By Zachary Landau | staff writer
Effort can count for a lot in a film, and “The Little Prince” certainly has a lot of effort put into it. The 2015 movie, directed by Mark Osborne, is the most ambitious attempt to adapt the well-known and beloved story by Antoine de Saint-Exupéry, but that does not make it necessarily good. Rather, “The Little Prince” is perhaps the most exceptionally above-average film out there, held back by added baggage that prevents it from being truly impeccable.

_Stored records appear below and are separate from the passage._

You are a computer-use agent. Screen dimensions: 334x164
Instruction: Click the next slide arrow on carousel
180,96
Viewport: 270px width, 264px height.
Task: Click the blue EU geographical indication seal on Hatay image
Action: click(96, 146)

To the film’s credit, what content that is added for the feature-length adaption is not the worst it could possibly be. Instead of simply retelling the original French novella, the story follows a Little Girl (Mackenzie Foy) who moves into the house next to the retired Aviator (Jeff Bridges) from the source material. Saint-Exupéry’s story is recounted by the Aviator over the course of the first third of the movie, sparking the imagination of the girl whose life is meticulously run by her overly-protective Mother (Rachel McAdams). As she learns about the Little Prince, she develops her own curiosity and self-reliance, something the film emphasizes with the looming threat of the Academy, an intellectually-demanding institution that enrollment in guarantees success in life, always lurking in the background.
What this essentially amounts to is a style of storytelling that, in fairness, excellently takes Saint-Exupéry’s novella and uses it as both exposition and motivation to drive the plot. The audience is invited to feel just as excited as the Little Girl to learn more about the mysterious Prince, and the new story has its own elements that echo the original material’s themes of hypocrisy and person-to-person interaction almost perfectly.
The Girl’s relationship with her Mother was particularly refreshing, as it did not play too heavily on the helicopter-parent trope. In fact, the two actually reflect their personalities quite well, and the affection they feel is palpable in how they look and talk to the other.
However, there are times when their relationship does lean too hard on cliché. When the inevitable conflict between the two does come up, their voices sound as if the actors resented having to read such worn-out and boring lines. Indeed, the entire plot outside of the original “Prince” story is also really tired. The last act especially feels like it was pulled from some sort of template, and follows every single trite technique you can imagine sans a song-and-dance number. “The Little Prince” excels at telling its story, but the quality of boring and used tropes can only be so high. As such, the film can only be exceptionally good, but never unparalleled masterpiece.
The animation is worth mentioning, however, if only because of how interesting it is. While mostly done with CGI, the story of the Prince is told using stop-motion graphics, a style that is stunningly gorgeous. Every little detail is lovingly put together, with the Prince’s scarf being absolutely spectacular. The CGI, while less impressive, is still good, but feels rather run-of-the-mill at this point. The character models themselves feel a bit boring, lacking any compelling details or quirks to maintain attention. However, characters do move naturally in their space, and both styles of animation mix together seamlessly.
Overall, it is hard to say whether or not “The Little Prince” is a good film. On the one hand, its animation and storytelling is top-tier material, second only to true titans of the film industry. However, the actual elements of its story are so overdone at this point that much of the effort put into this film feels wasted. It is really hard not to like “The Little Prince” considering the obvious effort put into it, but it is also really hard to love it.